• [REQUIREMENT] Can you copy the material below word for word, keeping every line as it stands?
*** TASK DATA ***
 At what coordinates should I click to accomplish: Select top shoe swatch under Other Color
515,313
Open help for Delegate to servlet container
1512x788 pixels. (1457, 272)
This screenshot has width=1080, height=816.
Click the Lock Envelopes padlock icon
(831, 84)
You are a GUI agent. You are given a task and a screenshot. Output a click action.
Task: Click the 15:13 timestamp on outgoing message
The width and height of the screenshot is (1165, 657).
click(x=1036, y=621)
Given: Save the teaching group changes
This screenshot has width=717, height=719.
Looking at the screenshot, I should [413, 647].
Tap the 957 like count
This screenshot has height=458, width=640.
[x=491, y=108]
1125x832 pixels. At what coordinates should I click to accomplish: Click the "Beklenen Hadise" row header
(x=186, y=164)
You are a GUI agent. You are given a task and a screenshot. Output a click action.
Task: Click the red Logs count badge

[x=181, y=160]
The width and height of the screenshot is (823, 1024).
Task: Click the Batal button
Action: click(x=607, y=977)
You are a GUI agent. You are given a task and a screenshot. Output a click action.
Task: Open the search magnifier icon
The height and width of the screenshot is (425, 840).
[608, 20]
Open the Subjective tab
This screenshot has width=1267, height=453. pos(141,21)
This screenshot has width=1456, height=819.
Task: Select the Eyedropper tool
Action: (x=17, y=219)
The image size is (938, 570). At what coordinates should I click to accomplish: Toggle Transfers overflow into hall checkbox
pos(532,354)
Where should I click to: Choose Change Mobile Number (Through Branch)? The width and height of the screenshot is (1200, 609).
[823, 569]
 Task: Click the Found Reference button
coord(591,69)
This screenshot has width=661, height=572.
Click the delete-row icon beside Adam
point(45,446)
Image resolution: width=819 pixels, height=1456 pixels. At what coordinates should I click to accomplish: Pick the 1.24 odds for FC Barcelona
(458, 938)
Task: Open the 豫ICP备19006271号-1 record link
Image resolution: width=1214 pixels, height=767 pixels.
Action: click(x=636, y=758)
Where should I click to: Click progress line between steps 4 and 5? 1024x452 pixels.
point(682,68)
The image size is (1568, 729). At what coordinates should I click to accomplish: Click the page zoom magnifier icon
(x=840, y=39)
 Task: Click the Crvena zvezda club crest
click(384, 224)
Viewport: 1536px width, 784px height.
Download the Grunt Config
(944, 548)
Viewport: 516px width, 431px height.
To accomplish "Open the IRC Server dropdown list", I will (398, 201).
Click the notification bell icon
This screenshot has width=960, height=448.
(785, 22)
***
• [COMPLETE OUTPUT]
 At what coordinates should I click to accomplish: Select top shoe swatch under Other Color
515,313
Open help for Delegate to servlet container
1512x788 pixels. (1457, 272)
This screenshot has width=1080, height=816.
Click the Lock Envelopes padlock icon
(831, 84)
You are a GUI agent. You are given a task and a screenshot. Output a click action.
Task: Click the 15:13 timestamp on outgoing message
The width and height of the screenshot is (1165, 657).
click(x=1036, y=621)
Given: Save the teaching group changes
This screenshot has width=717, height=719.
Looking at the screenshot, I should [413, 647].
Tap the 957 like count
This screenshot has height=458, width=640.
[x=491, y=108]
1125x832 pixels. At what coordinates should I click to accomplish: Click the "Beklenen Hadise" row header
(x=186, y=164)
You are a GUI agent. You are given a task and a screenshot. Output a click action.
Task: Click the red Logs count badge

[x=181, y=160]
The width and height of the screenshot is (823, 1024).
Task: Click the Batal button
Action: click(x=607, y=977)
You are a GUI agent. You are given a task and a screenshot. Output a click action.
Task: Open the search magnifier icon
The height and width of the screenshot is (425, 840).
[608, 20]
Open the Subjective tab
This screenshot has width=1267, height=453. pos(141,21)
This screenshot has width=1456, height=819.
Task: Select the Eyedropper tool
Action: (x=17, y=219)
The image size is (938, 570). At what coordinates should I click to accomplish: Toggle Transfers overflow into hall checkbox
pos(532,354)
Where should I click to: Choose Change Mobile Number (Through Branch)? The width and height of the screenshot is (1200, 609).
[823, 569]
 Task: Click the Found Reference button
coord(591,69)
This screenshot has width=661, height=572.
Click the delete-row icon beside Adam
point(45,446)
Image resolution: width=819 pixels, height=1456 pixels. At what coordinates should I click to accomplish: Pick the 1.24 odds for FC Barcelona
(458, 938)
Task: Open the 豫ICP备19006271号-1 record link
Image resolution: width=1214 pixels, height=767 pixels.
Action: click(x=636, y=758)
Where should I click to: Click progress line between steps 4 and 5? 1024x452 pixels.
point(682,68)
The image size is (1568, 729). At what coordinates should I click to accomplish: Click the page zoom magnifier icon
(x=840, y=39)
 Task: Click the Crvena zvezda club crest
click(384, 224)
Viewport: 1536px width, 784px height.
Download the Grunt Config
(944, 548)
Viewport: 516px width, 431px height.
To accomplish "Open the IRC Server dropdown list", I will (398, 201).
Click the notification bell icon
This screenshot has width=960, height=448.
(785, 22)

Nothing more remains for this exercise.